Reproduce the rows from the start up to and including the line with "height=1271 pixels. 654,1084". Keep the requests, and shift every coordinate in the answers by adding 35 to it.

# Data supplied
****
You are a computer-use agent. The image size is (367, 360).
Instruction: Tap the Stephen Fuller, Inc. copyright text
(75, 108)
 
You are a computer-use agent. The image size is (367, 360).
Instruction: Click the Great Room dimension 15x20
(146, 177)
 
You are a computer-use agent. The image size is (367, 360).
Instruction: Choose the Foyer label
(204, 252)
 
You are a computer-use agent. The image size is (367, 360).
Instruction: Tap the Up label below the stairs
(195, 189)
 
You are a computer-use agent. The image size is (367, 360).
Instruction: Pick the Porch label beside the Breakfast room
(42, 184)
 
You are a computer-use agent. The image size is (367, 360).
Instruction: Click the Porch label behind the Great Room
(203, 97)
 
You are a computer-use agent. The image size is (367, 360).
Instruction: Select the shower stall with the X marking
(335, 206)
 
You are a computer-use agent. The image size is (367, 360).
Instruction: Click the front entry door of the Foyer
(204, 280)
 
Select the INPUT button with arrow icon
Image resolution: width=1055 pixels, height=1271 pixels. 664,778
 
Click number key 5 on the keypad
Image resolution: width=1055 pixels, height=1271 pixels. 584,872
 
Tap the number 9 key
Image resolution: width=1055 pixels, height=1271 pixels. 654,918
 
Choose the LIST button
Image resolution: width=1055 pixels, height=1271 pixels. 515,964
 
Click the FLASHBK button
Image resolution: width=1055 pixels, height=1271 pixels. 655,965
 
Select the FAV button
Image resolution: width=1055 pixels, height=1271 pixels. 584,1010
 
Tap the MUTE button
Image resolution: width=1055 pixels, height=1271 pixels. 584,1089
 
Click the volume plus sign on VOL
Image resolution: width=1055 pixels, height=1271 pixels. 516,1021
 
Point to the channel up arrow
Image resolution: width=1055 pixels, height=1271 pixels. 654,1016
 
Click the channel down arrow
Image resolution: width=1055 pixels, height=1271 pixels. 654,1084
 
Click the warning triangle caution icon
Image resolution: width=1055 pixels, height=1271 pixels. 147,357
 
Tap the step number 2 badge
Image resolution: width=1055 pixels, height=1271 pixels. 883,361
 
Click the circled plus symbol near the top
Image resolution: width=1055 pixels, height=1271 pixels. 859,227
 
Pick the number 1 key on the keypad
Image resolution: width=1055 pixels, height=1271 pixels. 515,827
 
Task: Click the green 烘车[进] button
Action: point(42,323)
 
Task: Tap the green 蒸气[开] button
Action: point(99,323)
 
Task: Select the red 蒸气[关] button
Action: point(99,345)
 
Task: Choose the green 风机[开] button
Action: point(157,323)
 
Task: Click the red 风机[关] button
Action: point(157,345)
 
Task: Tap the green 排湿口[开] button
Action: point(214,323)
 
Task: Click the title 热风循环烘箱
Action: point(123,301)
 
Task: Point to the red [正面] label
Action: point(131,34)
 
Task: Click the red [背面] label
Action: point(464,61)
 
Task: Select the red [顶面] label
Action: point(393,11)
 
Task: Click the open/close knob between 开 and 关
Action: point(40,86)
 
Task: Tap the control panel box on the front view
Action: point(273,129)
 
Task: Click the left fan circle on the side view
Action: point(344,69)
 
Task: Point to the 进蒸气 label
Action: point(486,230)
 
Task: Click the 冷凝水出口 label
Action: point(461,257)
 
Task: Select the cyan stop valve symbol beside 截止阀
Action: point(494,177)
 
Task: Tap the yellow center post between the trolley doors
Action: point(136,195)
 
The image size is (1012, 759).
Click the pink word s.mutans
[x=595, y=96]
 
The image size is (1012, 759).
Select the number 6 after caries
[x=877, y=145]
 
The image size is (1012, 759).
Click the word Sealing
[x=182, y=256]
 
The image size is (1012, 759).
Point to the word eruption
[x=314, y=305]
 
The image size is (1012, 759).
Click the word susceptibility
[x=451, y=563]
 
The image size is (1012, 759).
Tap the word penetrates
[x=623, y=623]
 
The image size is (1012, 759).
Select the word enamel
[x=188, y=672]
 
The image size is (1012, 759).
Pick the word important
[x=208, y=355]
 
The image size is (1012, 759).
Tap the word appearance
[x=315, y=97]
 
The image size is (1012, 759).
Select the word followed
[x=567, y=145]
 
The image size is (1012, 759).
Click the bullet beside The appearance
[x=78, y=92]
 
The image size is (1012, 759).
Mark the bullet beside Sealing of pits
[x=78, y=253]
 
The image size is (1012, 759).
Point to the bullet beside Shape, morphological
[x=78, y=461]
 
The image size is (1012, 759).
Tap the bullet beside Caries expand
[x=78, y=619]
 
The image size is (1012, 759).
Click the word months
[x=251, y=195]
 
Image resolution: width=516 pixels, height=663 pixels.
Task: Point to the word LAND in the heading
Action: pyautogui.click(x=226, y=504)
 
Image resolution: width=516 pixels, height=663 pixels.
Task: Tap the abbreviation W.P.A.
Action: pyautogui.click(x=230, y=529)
****
# Solution for this problem
You are a computer-use agent. The image size is (367, 360).
Instruction: Tap the Stephen Fuller, Inc. copyright text
(110, 143)
 
You are a computer-use agent. The image size is (367, 360).
Instruction: Click the Great Room dimension 15x20
(181, 212)
 
You are a computer-use agent. The image size is (367, 360).
Instruction: Choose the Foyer label
(239, 287)
 
You are a computer-use agent. The image size is (367, 360).
Instruction: Tap the Up label below the stairs
(230, 224)
 
You are a computer-use agent. The image size is (367, 360).
Instruction: Pick the Porch label beside the Breakfast room
(77, 219)
 
You are a computer-use agent. The image size is (367, 360).
Instruction: Click the Porch label behind the Great Room
(238, 132)
 
You are a computer-use agent. The image size is (367, 360).
Instruction: Select the shower stall with the X marking
(370, 241)
 
You are a computer-use agent. The image size is (367, 360).
Instruction: Click the front entry door of the Foyer
(239, 315)
 
Select the INPUT button with arrow icon
Image resolution: width=1055 pixels, height=1271 pixels. 699,813
 
Click number key 5 on the keypad
Image resolution: width=1055 pixels, height=1271 pixels. 619,907
 
Tap the number 9 key
Image resolution: width=1055 pixels, height=1271 pixels. 689,953
 
Choose the LIST button
Image resolution: width=1055 pixels, height=1271 pixels. 550,999
 
Click the FLASHBK button
Image resolution: width=1055 pixels, height=1271 pixels. 690,1000
 
Select the FAV button
Image resolution: width=1055 pixels, height=1271 pixels. 619,1045
 
Tap the MUTE button
Image resolution: width=1055 pixels, height=1271 pixels. 619,1124
 
Click the volume plus sign on VOL
Image resolution: width=1055 pixels, height=1271 pixels. 551,1056
 
Point to the channel up arrow
Image resolution: width=1055 pixels, height=1271 pixels. 689,1051
 
Click the channel down arrow
Image resolution: width=1055 pixels, height=1271 pixels. 689,1119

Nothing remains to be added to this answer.